** Task **
From the post on objectification below, condense the paragraph that begins "The knee-jerk reaction" into a short bulleted list that keeps its main points.

** Extract provided **

================================

Sunday, October 21, 2012

On objectification

In my previous post, I argued for the destruction of modesty. However, the more important issue is what should replace it. Modesty apologists often argue that when women dress immodestly, they “become objectified; they become objects of pleasure instead of independent, beautiful, free thinking, covenant making women.”

It is true that many clothes considered “immodest” may be used to objectify women. One need only browse through the latest issues of Sports Illustrated Swimsuit Edition or Maxim to be assaulted with the worst of this type of objectification. It is even making its way down to girls as young as six years old.

The knee-jerk reaction to this kind of objectification is often modesty. However, modesty also objectifies. By keeping the focus on the body, modesty emphasizes its importance. The tighter the controls, the more women and girls obsess about their appearance. Rather than fighting the over-sexualization of girls, modesty contributes to it. Everything revolves around whether or not an outfit may be interpreted as provocative by the old white man or the sexual predator.

This tension is perfectly illustrated by this postcard from PostSecret:

In both situations, women are objectified. With the bikini, women’s bodies are put on display for the judgment and approval of men, and are forced to live up to an unrealistic standard of beauty. With the burka, women’s bodies are being hidden to avoid being sexualized by men.

One response to this dilemma is to simply redraw the modesty line. Women are encouraged to dress “tastefully,” not “trashy.” This seems to be the dominant approach, and it is followed by make-over shows like “What Not to Wear.”

However, this strategy is fundamentally flawed. It still keeps focus on a woman’s appearance. It still focuses on avoiding being too provocative for an unnamed (generally male) onlooker – the patriarchy’s “Big Brother.” It still objectifies. As a former member of the Quiverfull movement argues:
[B]y even accepting modesty as a valid area of concern for women, you have accepted a premise that defines women by their looks and objectifies them. Women have already lost the moment a modesty debate begins.
The true solution requires a closer examination of the concept of objectification. I propose three possible definitions of objectification.

================================

** Records shown **
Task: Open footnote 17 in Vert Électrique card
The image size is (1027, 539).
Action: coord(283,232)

================================

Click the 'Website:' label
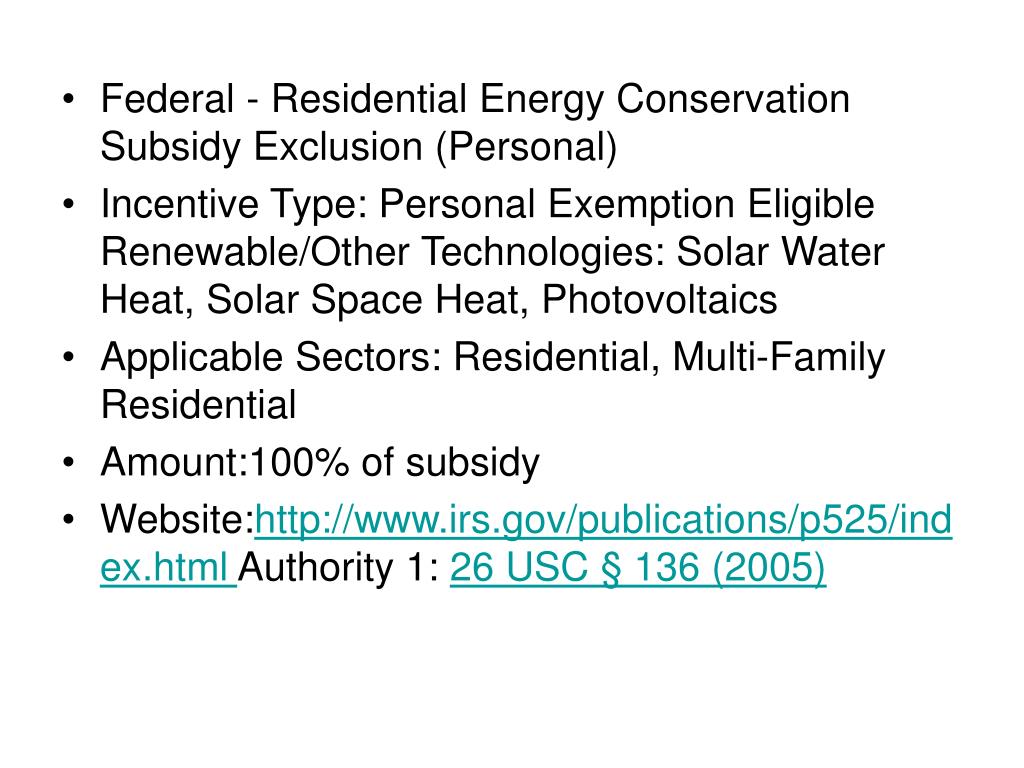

================================

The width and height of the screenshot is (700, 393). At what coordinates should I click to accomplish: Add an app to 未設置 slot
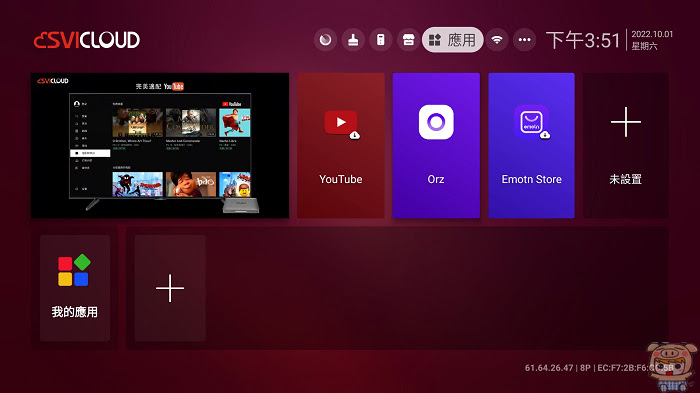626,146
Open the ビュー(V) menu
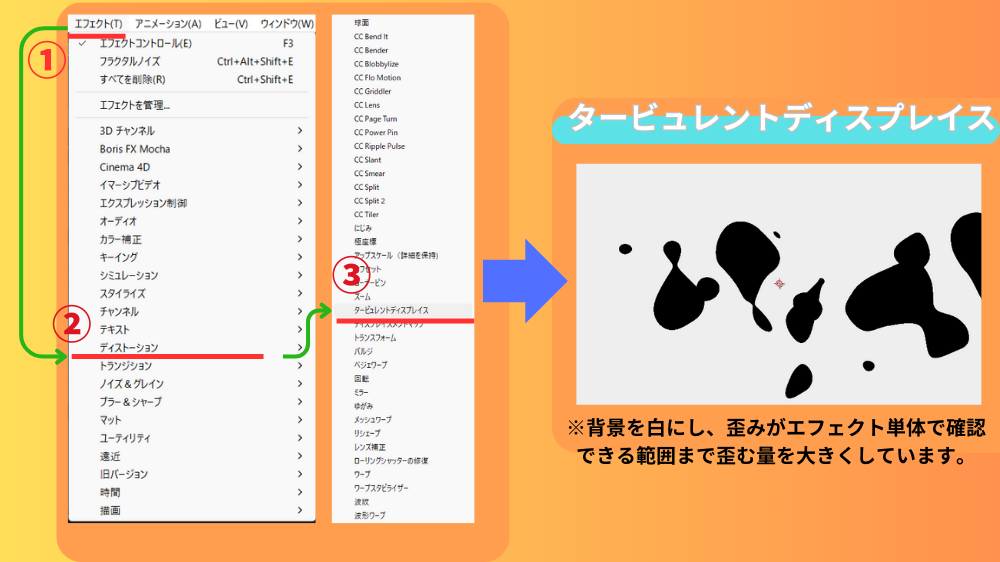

================================

** Expected answer **
- Modesty is the common knee-jerk response to objectification, but modesty also objectifies.
- It keeps the focus on the body and so emphasizes the body's importance.
- The tighter the controls, the more women and girls obsess about their appearance.
- Modesty therefore contributes to the over-sexualization of girls instead of fighting it.
- Everything turns on whether an outfit could be seen as provocative by the old white man or the sexual predator.